━━━ Supplied material

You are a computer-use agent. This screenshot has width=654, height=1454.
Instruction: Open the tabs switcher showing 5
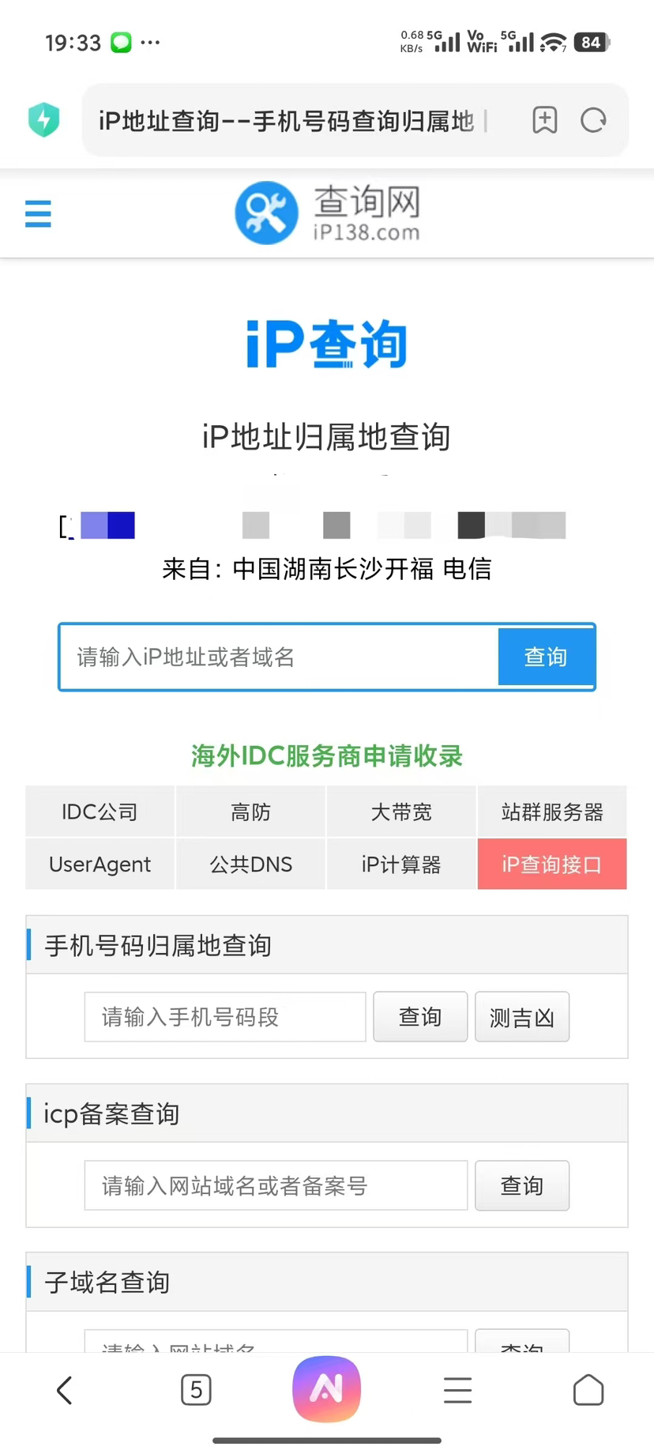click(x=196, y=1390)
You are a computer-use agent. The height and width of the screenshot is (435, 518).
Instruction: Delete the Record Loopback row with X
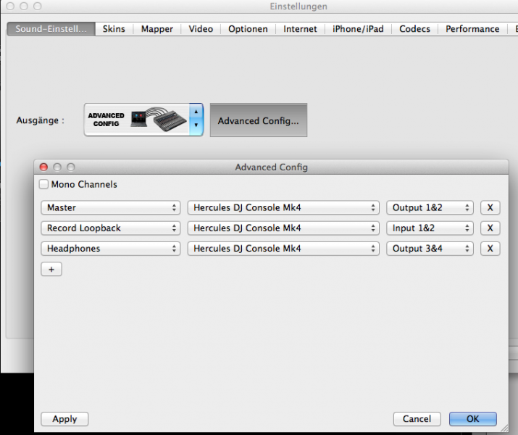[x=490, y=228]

━━━━━━

■ Given exercise
Output the lines of these records as a numbered list, omitting blank lines and leaving out the pictures.

■ Exercise result
1. You are a computer-use agent. This screenshot has width=654, height=1454.
2. Instruction: Open the tabs switcher showing 5
3. click(x=196, y=1390)
4. You are a computer-use agent. The height and width of the screenshot is (435, 518).
5. Instruction: Delete the Record Loopback row with X
6. [x=490, y=228]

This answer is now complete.